::: Provided records

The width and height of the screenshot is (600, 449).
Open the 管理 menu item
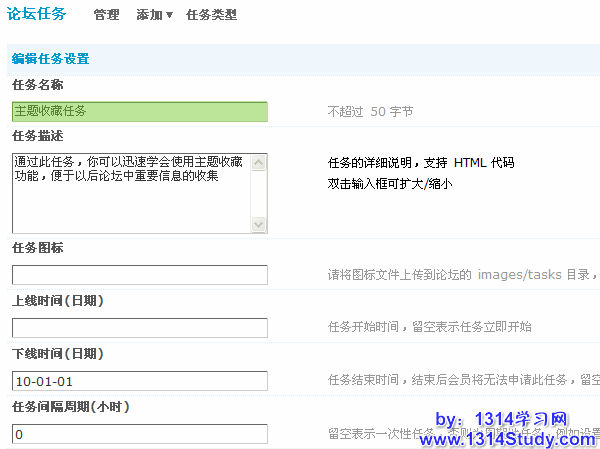pyautogui.click(x=106, y=15)
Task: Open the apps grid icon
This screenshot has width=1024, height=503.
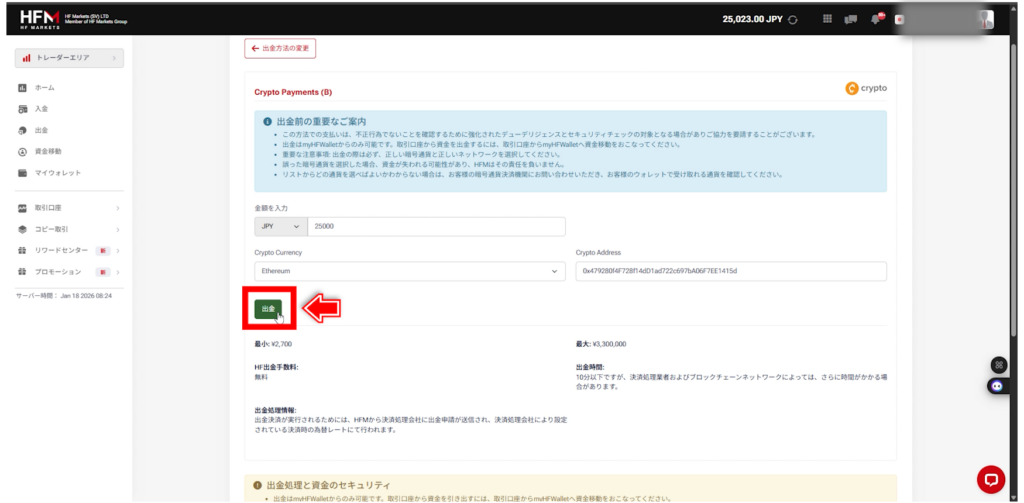Action: [x=827, y=19]
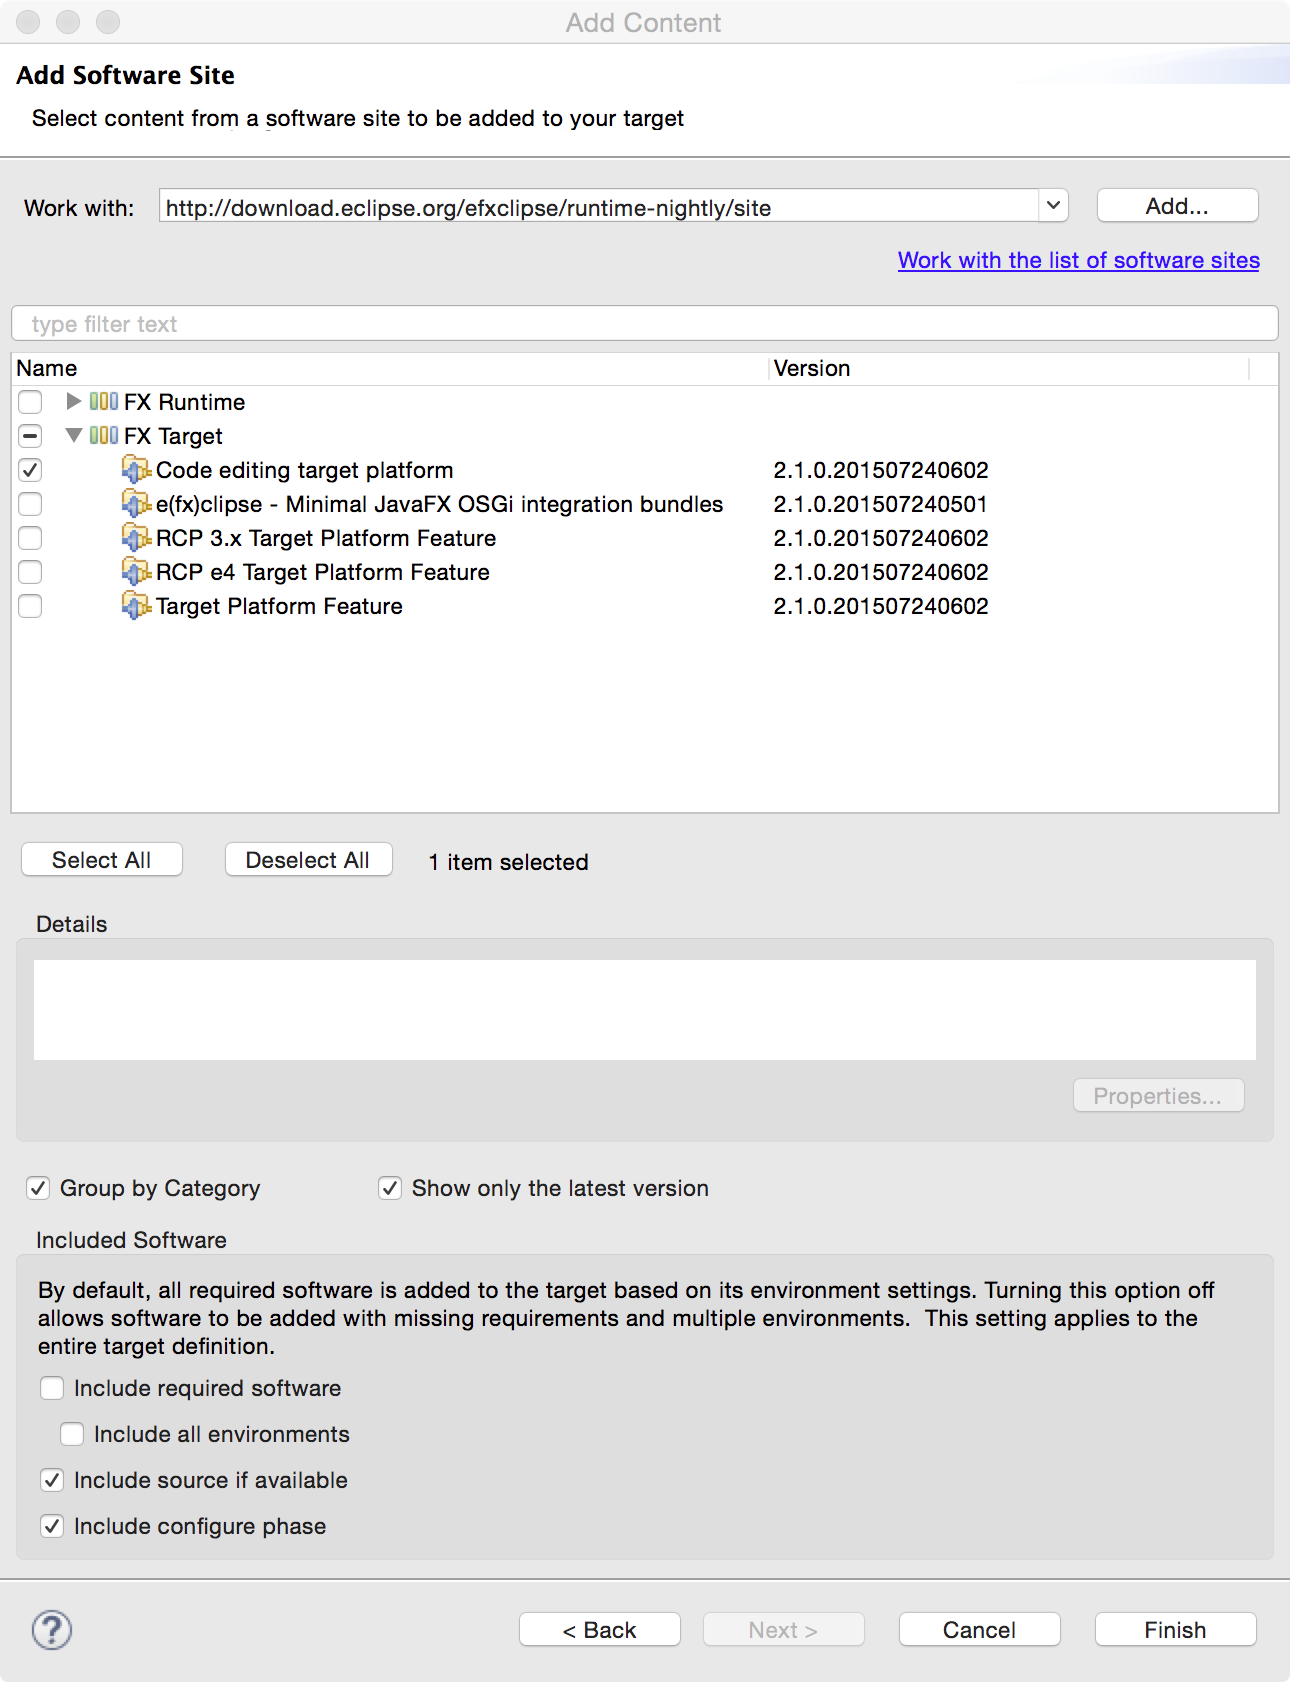The width and height of the screenshot is (1290, 1682).
Task: Click the Version column header
Action: (812, 369)
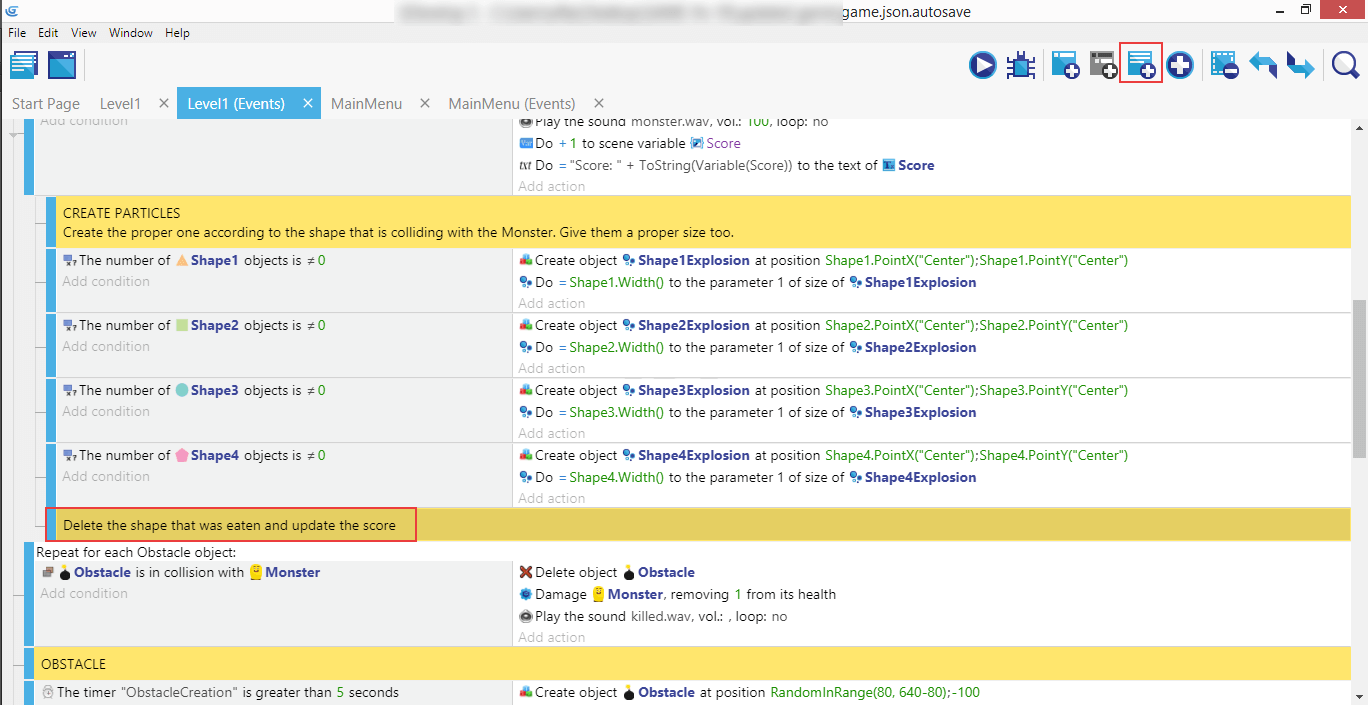Start the debugger using the bug icon

(x=1021, y=66)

::::::

Directions for this task:
Return a verbatim transcription of the data, omitting all images.

Answer section:
The width and height of the screenshot is (600, 449).
Open the 管理 menu item
pyautogui.click(x=106, y=15)
Task: Open the apps grid icon
This screenshot has width=1024, height=503.
Action: [x=827, y=19]
The width and height of the screenshot is (1290, 1682).
Task: Click the Version column header
Action: (812, 369)
Start the debugger using the bug icon

(x=1021, y=66)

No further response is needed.